### [Task prompt]
Which rows contain the word "screenshot"? Return each of them in full.

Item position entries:
+ + +

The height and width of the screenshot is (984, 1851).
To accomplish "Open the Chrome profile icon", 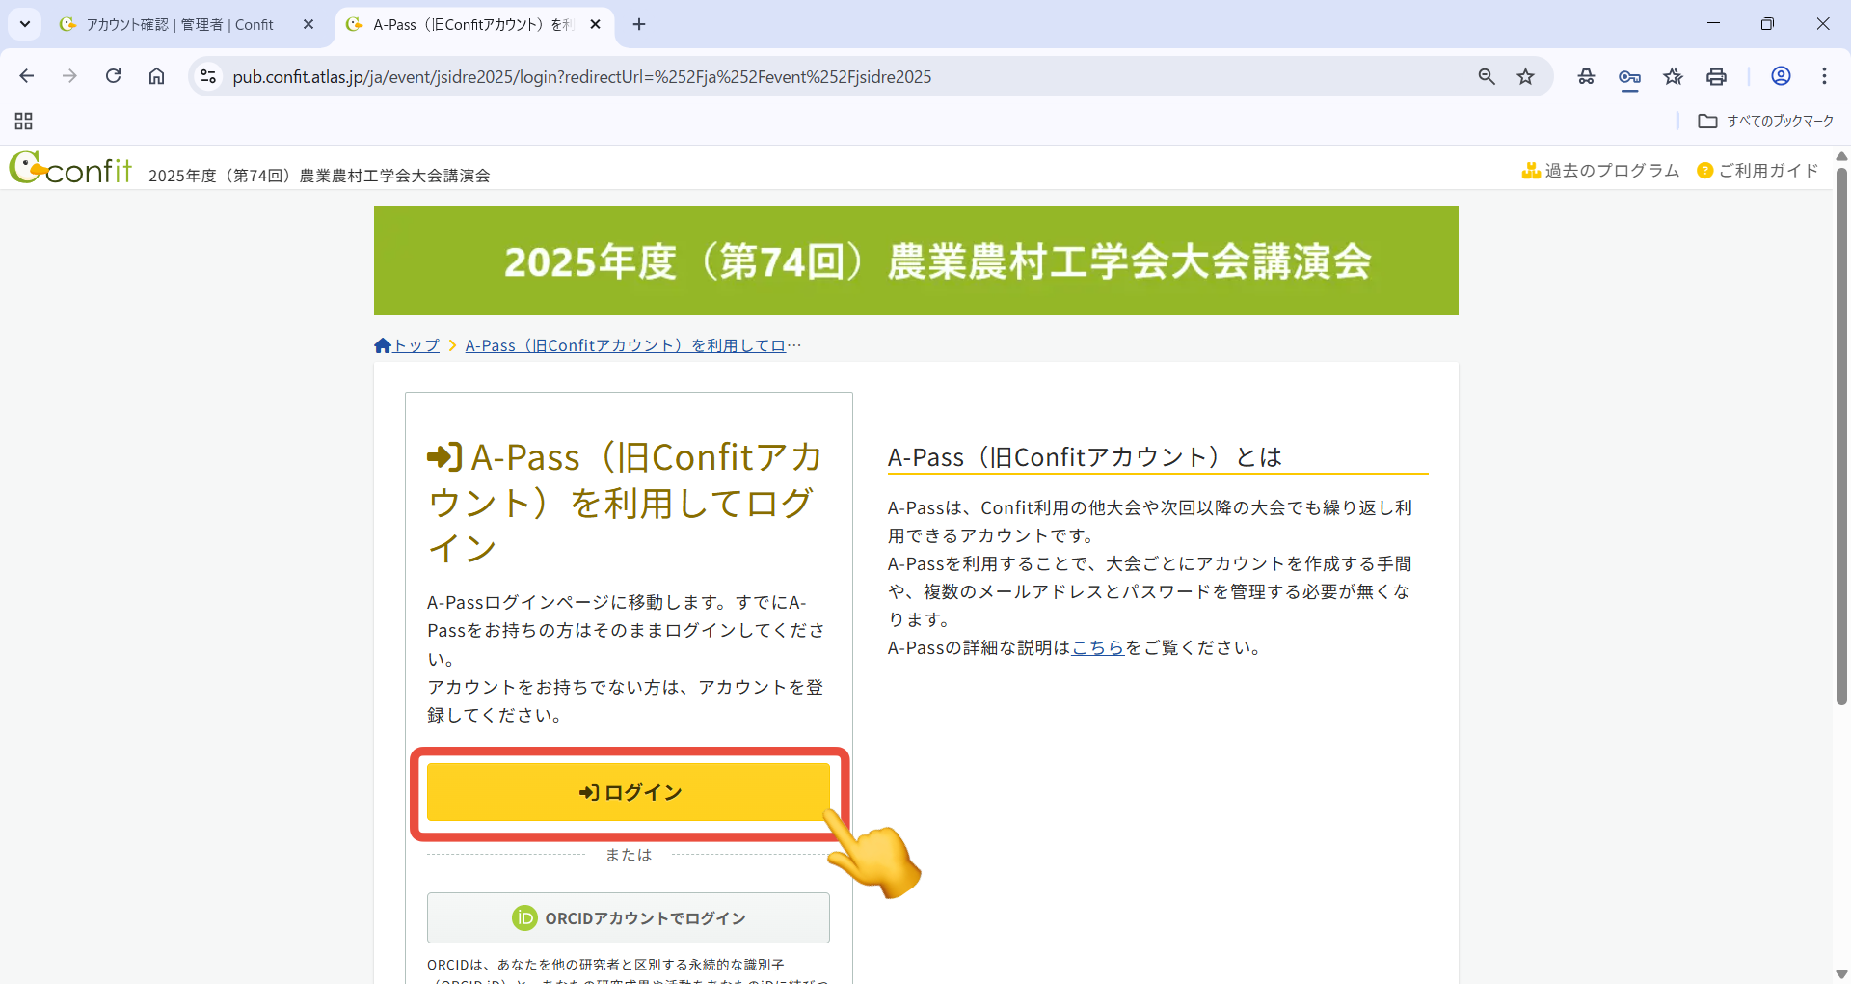I will click(1781, 76).
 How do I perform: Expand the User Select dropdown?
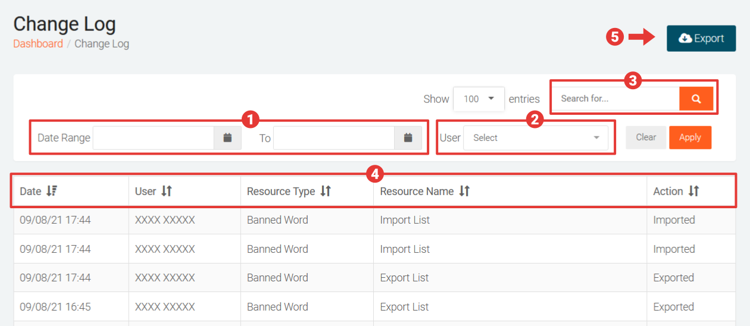click(536, 138)
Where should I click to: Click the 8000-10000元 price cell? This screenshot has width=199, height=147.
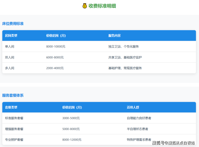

+ + +

### [Solution to the exercise]
The height and width of the screenshot is (984, 1851).
Where should I click to: Click the 8000-10000元 price cell? This screenshot has width=199, height=147.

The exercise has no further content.